Worldwide, government subsidies for production and sale of electric vehicles have been increased after it was discovered that they indirectly cause more CO2 emissions than any other form of transport, and are the least efficient in energy use. In the US, the EPA is lobbying the Black House (formerly Disneyworld, Florida) and Congress to introduce legislation to further reduce fuel efficiency below the current 10 miles-per-gallon enforced. Corn and other grain-based generation of CO2 was stopped in 2029, as world food production declined with decreasing CO2 levels, but the growth in cellulistic (plant-matter) use has increased, as forests are felled for burning, and more land is cleared for food production.

The iconic Polar bear is under threat. Populations in Maryland, northern California and Britain are said to be in decline as the sea ice is too thick for them to dig holes to catch fish and inattentive seals. Plans to use Air Force planes to bomb holes in the ice were abandoned after it was realised the bears are difficult to see against the ice. There is some good news - Penguin populations in Australia are doing well, after numbers declined during the long trek from Antarctica 20 years ago.

Perhaps it's fitting to end with a round-up on "climate refugees", and with news of one of the smallest nations in the world - Tuvalu. The 30-metre drop in sea levels has been a disaster for the people of Funafuti, which used to be an atoll with a central lagoon, but is now a large island with a depression in the middle. The port facilities are high and dry, and tourists shun the island, especially the capital, where they face a 10-minute taxi ride to the sea in one direction, and an hour-long ride in the other. To highlight the plight of the islanders, the president recently held a cabinet meeting on the top of Mount Fongafale, a 34-metre-high hill in the centre of the capital. He is in negotiation with the president of Bangladesh, which has increased in area by more than three times, to send incoming climate refugees to Tuvalu, to attempt a similar strategy to that employed on Guam. There, the combined weight of several hundred thousand refugees and their vehicles has resulted in the island sinking by 10 metres, allowing several of the fishing ports to be dredged to operate at high tide.
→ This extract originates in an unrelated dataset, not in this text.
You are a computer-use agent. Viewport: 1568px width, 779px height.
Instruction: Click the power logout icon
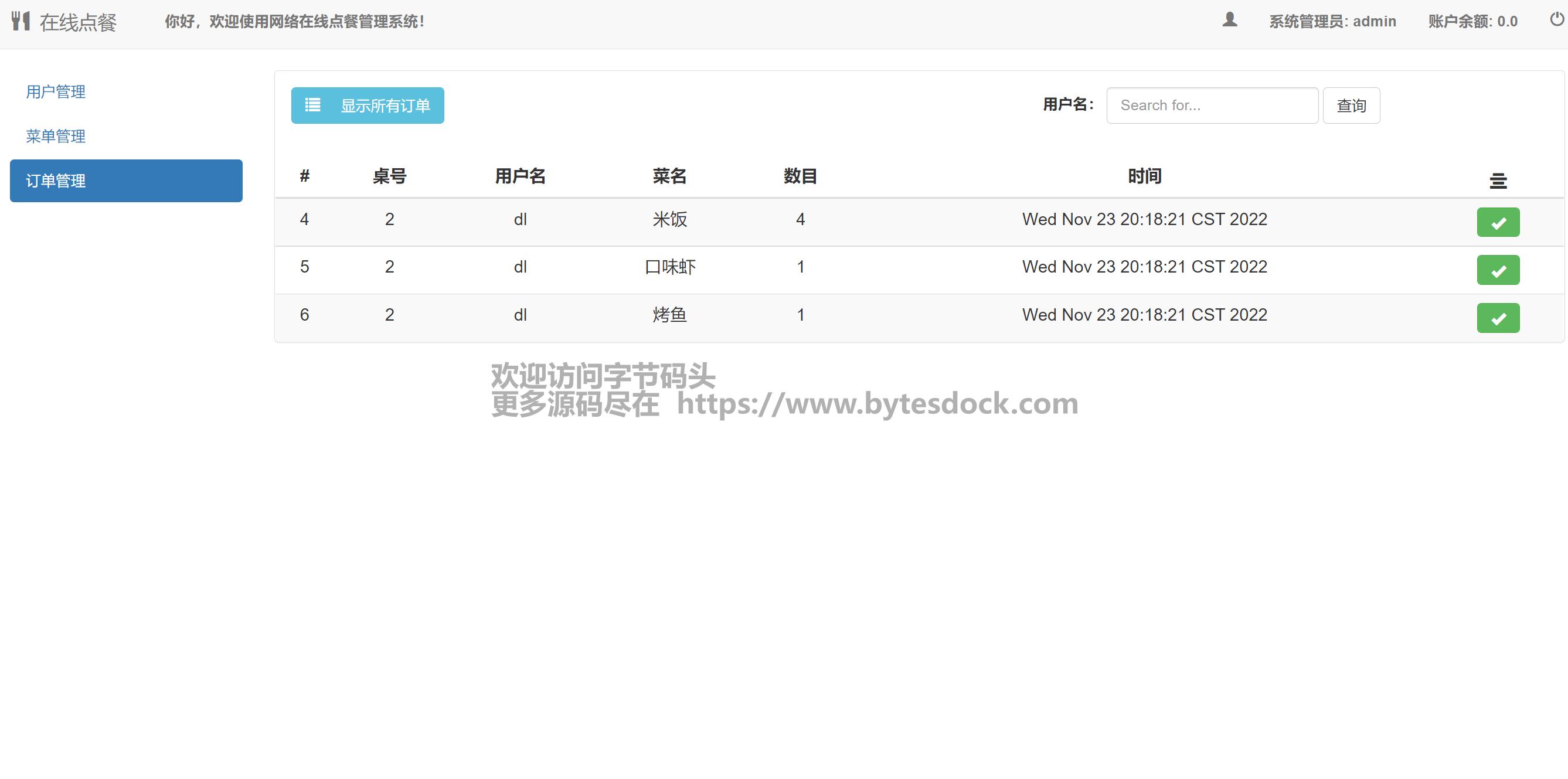[x=1556, y=19]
Cuba has recently erected a 10-metre-high fence across the land bridge to Florida, to help stop climate refugees entering the country illegally. The fence is fronted by the existing 50-metre-wide shark-infested moat. The Coast Guard patrols the northern shores to intercept and turn back "boat people", mainly from Texas and Louisiana. Mexico has reinforced its border with the states of California, Arizona, and Texas. Regular patrols by the Mexico Immigration Force in trucks and helicopters are backed up by unmanned drones. These are fitted with infrared cameras said to be able to detect a "greenback" (as illegal immigrants from the USA are known there) from 20 km at night. "Using GPS, the drone locates the greenbacks precisely, and we can activate a ring of land-mines around them" says Eduardo Chavez, senior MIF commander. "If they heed the warnings broadcast by the mines, we go in and pick 'em up for deportation. If they don't we just replace the mines they set off".

Finally, a campaign I support totally, and which, in a small way, can "make a difference" - Earth Hour. Citizens of the world should do their bit to support the campaign, by together turning on all the lights, electrical and gas appliances in their houses, and running their vehicle engines. After all, it's only once a week, and energy is cheap, so remember each Friday between 8 and 9 PM - Earth Hour!